Problem details
Return all the data verbatim but without images.

┄┄┄┄┄┄

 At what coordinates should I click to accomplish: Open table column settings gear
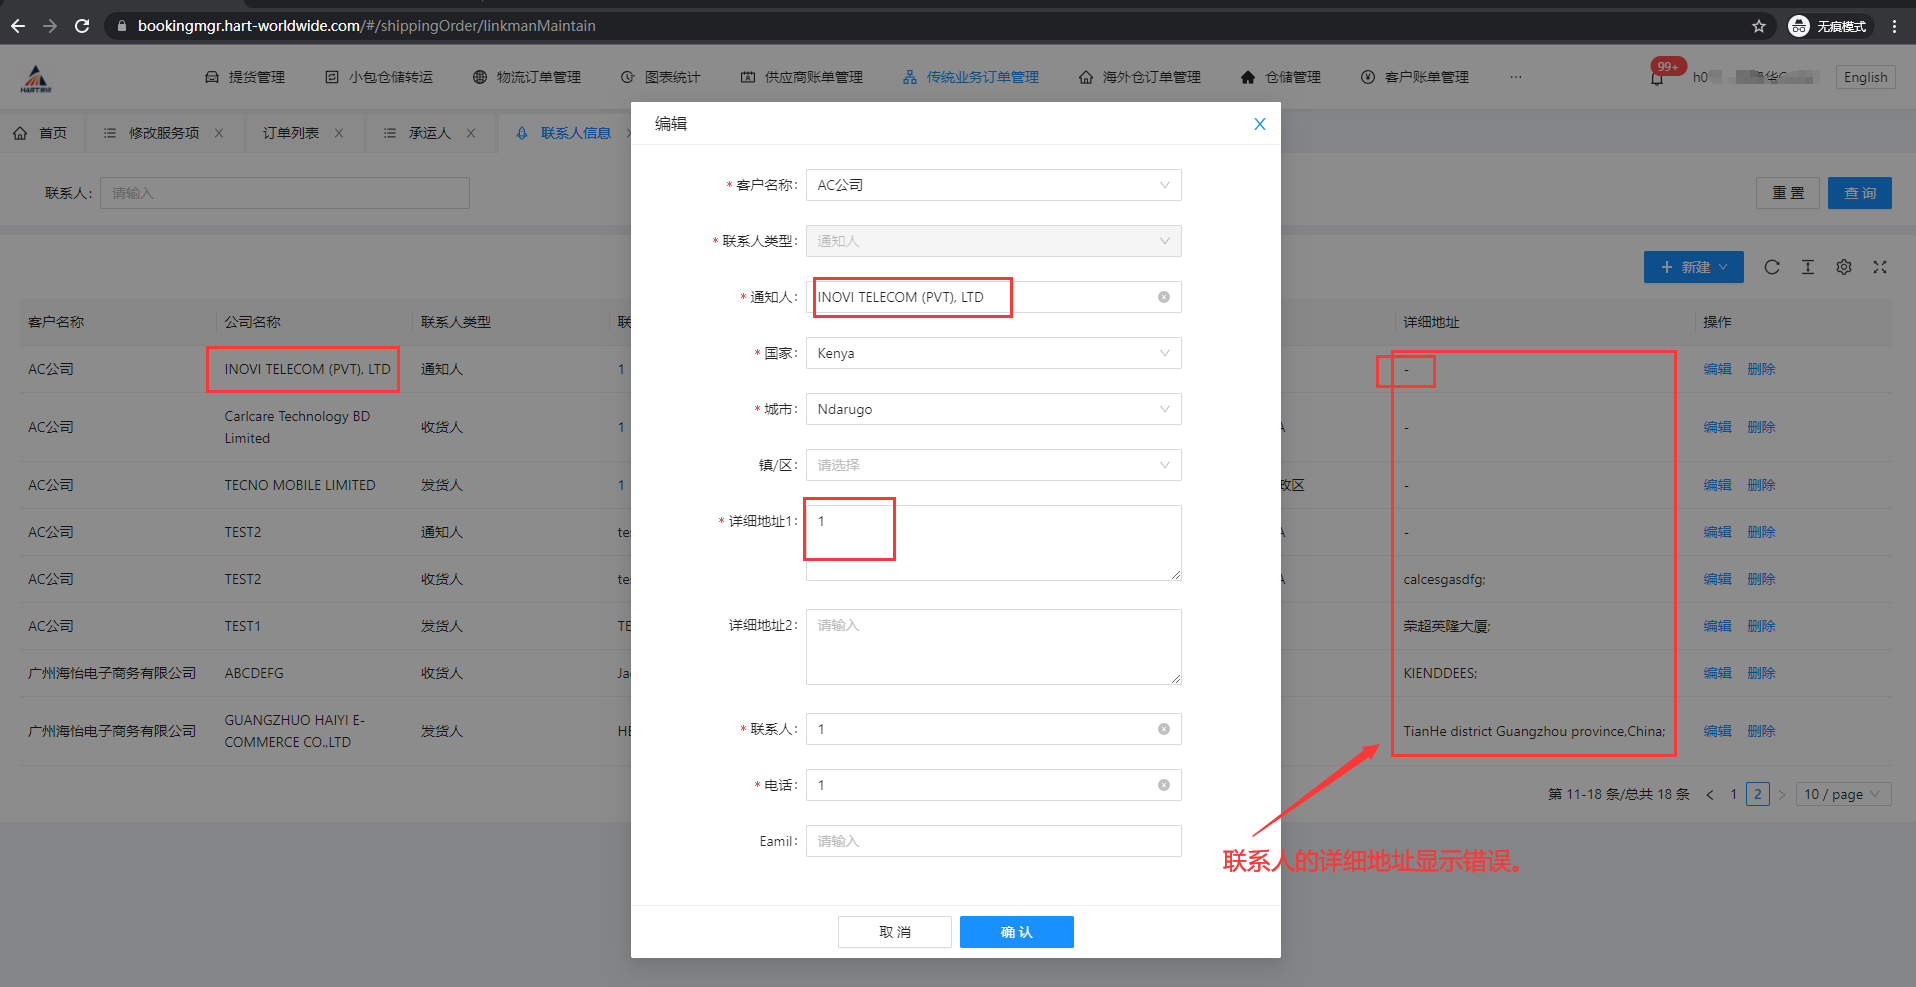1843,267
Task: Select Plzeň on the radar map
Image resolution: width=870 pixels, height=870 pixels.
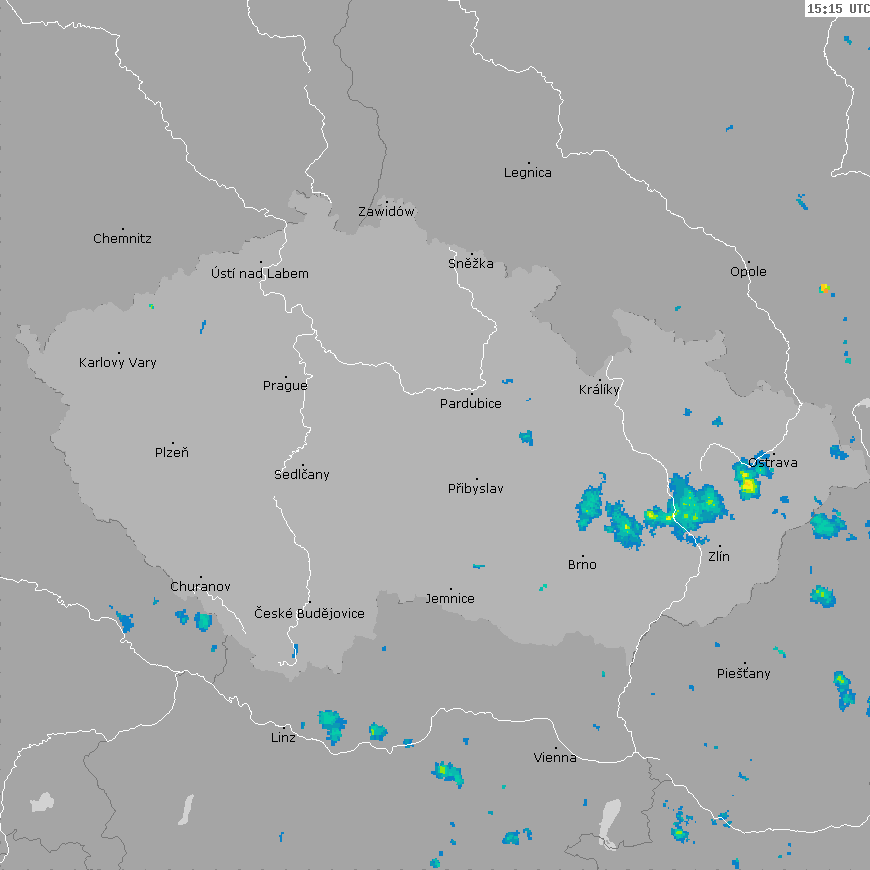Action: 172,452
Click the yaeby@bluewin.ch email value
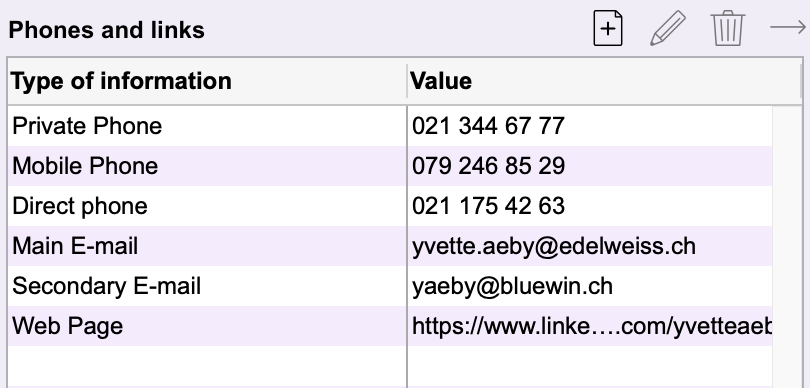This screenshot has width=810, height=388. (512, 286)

┄┄┄┄┄┄

Task answer
 At what coordinates should I click to accomplish: Open table column settings gear
1843,267
Task: Select Plzeň on the radar map
Image resolution: width=870 pixels, height=870 pixels.
Action: 172,452
Click the yaeby@bluewin.ch email value
This screenshot has width=810, height=388. (512, 286)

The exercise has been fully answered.